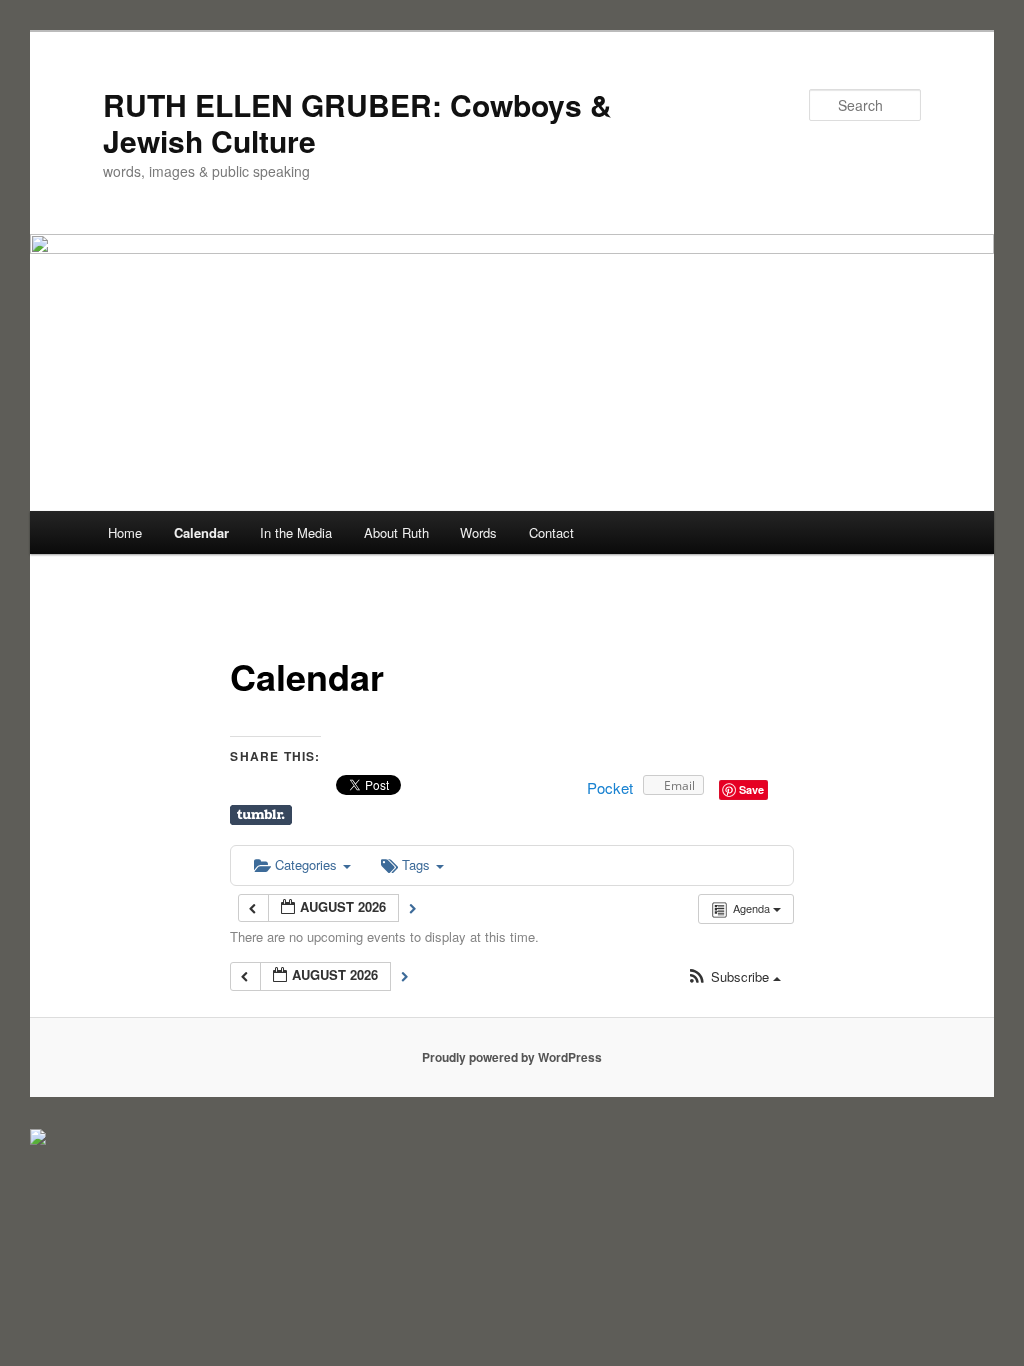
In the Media (296, 532)
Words (478, 532)
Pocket (610, 787)
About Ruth (396, 532)
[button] (734, 977)
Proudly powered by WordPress (512, 1057)
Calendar (201, 532)
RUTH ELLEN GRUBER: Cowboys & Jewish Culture (357, 122)
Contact (551, 532)
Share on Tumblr (261, 815)
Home (125, 532)
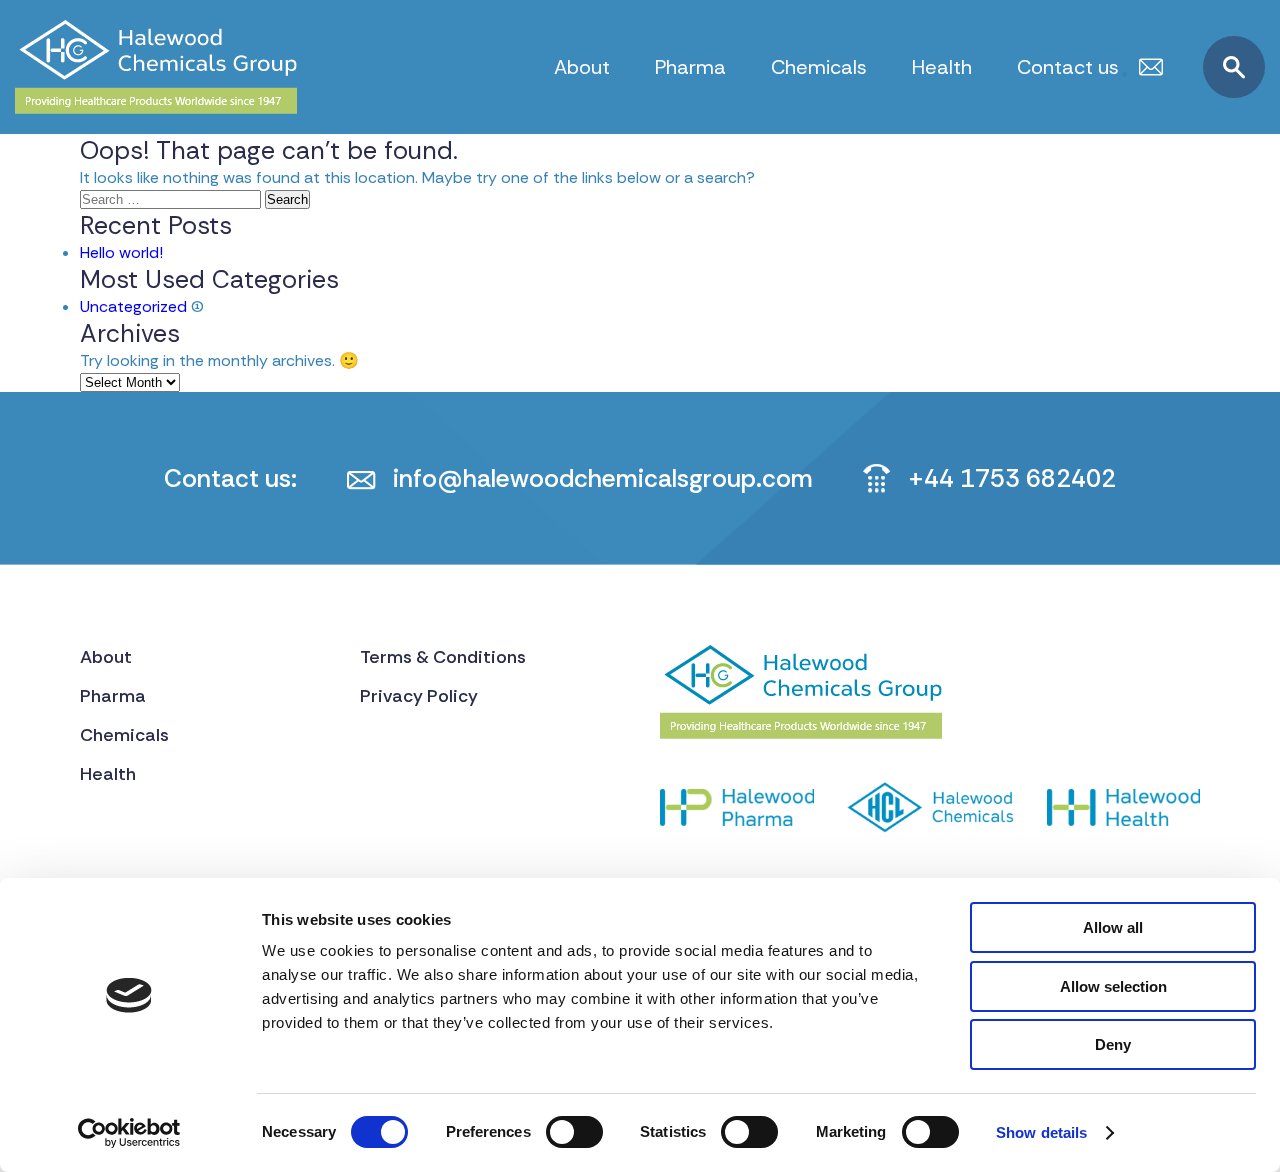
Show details (1041, 1132)
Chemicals (819, 67)
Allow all (1113, 927)
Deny (1113, 1044)
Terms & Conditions (443, 657)
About (582, 67)
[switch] (574, 1132)
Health (942, 67)
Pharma (690, 67)
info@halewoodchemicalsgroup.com (603, 478)
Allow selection (1113, 986)
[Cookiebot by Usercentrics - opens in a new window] (129, 1133)
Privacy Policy (419, 696)
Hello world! (121, 252)
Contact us (1068, 67)
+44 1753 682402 (1012, 478)
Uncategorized (133, 306)
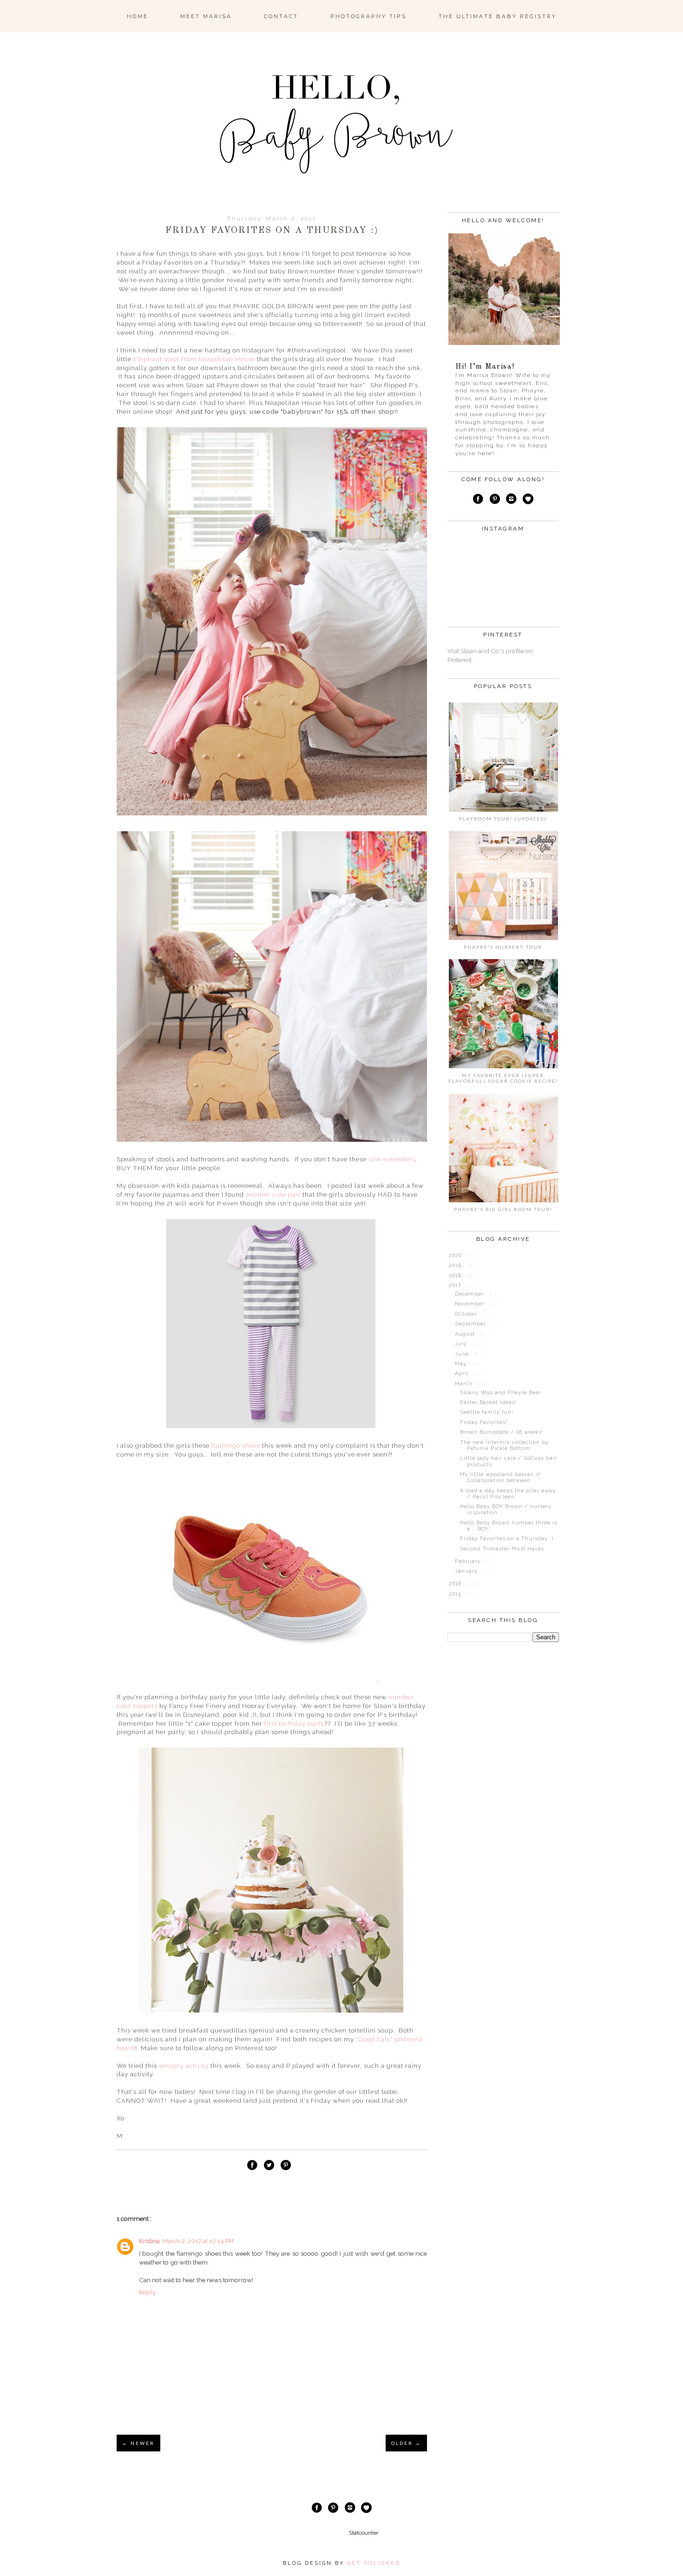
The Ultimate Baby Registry (498, 16)
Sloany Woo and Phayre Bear (500, 1393)
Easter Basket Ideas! (488, 1402)
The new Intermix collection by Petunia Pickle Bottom (504, 1445)
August (466, 1334)
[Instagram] (511, 500)
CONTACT (281, 16)
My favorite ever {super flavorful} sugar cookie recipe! (503, 1078)
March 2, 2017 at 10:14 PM (198, 2241)
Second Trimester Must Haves (502, 1549)
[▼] (448, 1285)
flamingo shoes (235, 1445)
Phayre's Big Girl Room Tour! (503, 1209)
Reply (147, 2292)
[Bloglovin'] (527, 500)
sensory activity (184, 2065)
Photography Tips (368, 16)
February (468, 1561)
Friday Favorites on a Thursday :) (506, 1539)
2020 (456, 1255)
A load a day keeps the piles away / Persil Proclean (508, 1494)
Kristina (149, 2241)
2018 (456, 1275)
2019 (456, 1265)
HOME (137, 16)
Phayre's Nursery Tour (503, 947)
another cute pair (273, 1194)
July (462, 1344)
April (462, 1374)
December (470, 1294)
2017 (456, 1285)
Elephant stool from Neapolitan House (194, 359)
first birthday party (294, 1723)
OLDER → (406, 2443)
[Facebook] (478, 500)
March (464, 1384)
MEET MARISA (206, 16)
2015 (456, 1594)
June (463, 1354)
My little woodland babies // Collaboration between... (500, 1477)
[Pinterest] (494, 500)
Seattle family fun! (486, 1412)
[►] (448, 1255)
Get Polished (374, 2563)
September (471, 1324)
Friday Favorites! (483, 1422)
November (470, 1304)
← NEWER (138, 2443)
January (467, 1571)
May (461, 1364)
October (467, 1314)
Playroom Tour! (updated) (503, 818)
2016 (456, 1584)
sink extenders (391, 1159)
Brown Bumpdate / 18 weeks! (501, 1432)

+++

| Your assignment |
All lines above containing the string "Phayre" are to be collected.

| Written answer |
Sloany Woo and Phayre Bear (500, 1393)
Phayre's Big Girl Room Tour! (503, 1209)
Phayre's Nursery Tour (503, 947)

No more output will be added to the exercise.